• [DATA PROVIDED]
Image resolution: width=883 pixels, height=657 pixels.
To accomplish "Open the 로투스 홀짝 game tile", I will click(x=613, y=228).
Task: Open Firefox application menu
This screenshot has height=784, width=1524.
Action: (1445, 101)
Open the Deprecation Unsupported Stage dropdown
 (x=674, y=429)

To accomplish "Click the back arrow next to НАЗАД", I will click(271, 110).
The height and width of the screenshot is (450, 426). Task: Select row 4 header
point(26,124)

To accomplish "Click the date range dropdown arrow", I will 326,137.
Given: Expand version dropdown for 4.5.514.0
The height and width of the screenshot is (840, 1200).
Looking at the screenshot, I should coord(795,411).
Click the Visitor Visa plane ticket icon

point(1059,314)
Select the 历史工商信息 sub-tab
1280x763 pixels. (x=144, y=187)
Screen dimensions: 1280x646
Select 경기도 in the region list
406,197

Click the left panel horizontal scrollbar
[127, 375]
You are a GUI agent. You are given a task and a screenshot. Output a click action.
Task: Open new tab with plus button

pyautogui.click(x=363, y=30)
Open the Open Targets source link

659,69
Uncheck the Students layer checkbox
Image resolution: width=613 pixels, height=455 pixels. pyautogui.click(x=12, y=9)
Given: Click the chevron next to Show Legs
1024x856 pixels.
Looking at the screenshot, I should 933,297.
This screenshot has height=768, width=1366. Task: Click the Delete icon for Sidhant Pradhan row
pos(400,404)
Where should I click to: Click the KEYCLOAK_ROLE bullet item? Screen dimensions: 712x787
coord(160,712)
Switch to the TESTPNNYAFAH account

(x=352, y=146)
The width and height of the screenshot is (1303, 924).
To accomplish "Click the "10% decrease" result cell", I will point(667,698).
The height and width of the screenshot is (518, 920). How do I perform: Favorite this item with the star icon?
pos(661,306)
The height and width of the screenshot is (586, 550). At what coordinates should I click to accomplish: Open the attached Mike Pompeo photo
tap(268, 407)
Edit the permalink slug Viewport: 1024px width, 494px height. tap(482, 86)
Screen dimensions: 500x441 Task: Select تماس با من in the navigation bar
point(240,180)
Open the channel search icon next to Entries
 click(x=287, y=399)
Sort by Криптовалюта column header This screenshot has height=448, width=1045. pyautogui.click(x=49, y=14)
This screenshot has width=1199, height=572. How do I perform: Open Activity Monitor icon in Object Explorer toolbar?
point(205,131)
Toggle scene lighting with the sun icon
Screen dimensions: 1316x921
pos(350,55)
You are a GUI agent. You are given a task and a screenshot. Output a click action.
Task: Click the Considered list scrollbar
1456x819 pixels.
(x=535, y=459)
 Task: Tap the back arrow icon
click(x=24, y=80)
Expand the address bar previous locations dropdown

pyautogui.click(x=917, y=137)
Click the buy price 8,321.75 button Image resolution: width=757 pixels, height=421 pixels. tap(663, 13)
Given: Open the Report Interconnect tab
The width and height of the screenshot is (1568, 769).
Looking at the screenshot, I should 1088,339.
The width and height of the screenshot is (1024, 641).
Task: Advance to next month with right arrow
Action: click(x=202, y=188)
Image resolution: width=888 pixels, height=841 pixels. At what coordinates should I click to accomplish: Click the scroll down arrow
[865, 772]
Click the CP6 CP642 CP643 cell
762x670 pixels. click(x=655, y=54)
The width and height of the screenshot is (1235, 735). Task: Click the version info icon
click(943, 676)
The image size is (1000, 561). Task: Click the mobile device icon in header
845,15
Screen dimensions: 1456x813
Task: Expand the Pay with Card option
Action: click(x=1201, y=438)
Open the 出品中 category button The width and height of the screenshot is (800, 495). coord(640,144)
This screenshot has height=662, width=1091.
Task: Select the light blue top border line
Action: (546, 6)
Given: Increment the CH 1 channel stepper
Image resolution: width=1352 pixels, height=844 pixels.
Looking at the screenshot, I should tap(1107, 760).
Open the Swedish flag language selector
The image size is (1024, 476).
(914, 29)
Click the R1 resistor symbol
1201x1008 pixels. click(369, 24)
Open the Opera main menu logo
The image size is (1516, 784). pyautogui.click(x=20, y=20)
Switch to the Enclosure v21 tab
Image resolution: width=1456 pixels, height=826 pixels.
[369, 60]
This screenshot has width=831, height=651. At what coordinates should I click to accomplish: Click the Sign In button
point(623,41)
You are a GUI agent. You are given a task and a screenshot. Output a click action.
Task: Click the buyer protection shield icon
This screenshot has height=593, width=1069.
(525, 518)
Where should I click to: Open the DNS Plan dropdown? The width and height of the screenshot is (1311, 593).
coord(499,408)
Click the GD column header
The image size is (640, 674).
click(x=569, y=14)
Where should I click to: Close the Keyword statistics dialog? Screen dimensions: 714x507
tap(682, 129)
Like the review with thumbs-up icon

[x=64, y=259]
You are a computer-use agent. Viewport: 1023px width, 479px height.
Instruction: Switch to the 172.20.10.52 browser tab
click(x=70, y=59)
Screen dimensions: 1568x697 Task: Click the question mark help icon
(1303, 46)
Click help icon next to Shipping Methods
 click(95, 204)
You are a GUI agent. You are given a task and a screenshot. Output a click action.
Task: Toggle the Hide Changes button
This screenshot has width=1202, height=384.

• [TASK TO CARRY OUT] I need the number of lines in the entries that include "Toggle"; please give that number and nothing else.

• [ANSWER BOX] 2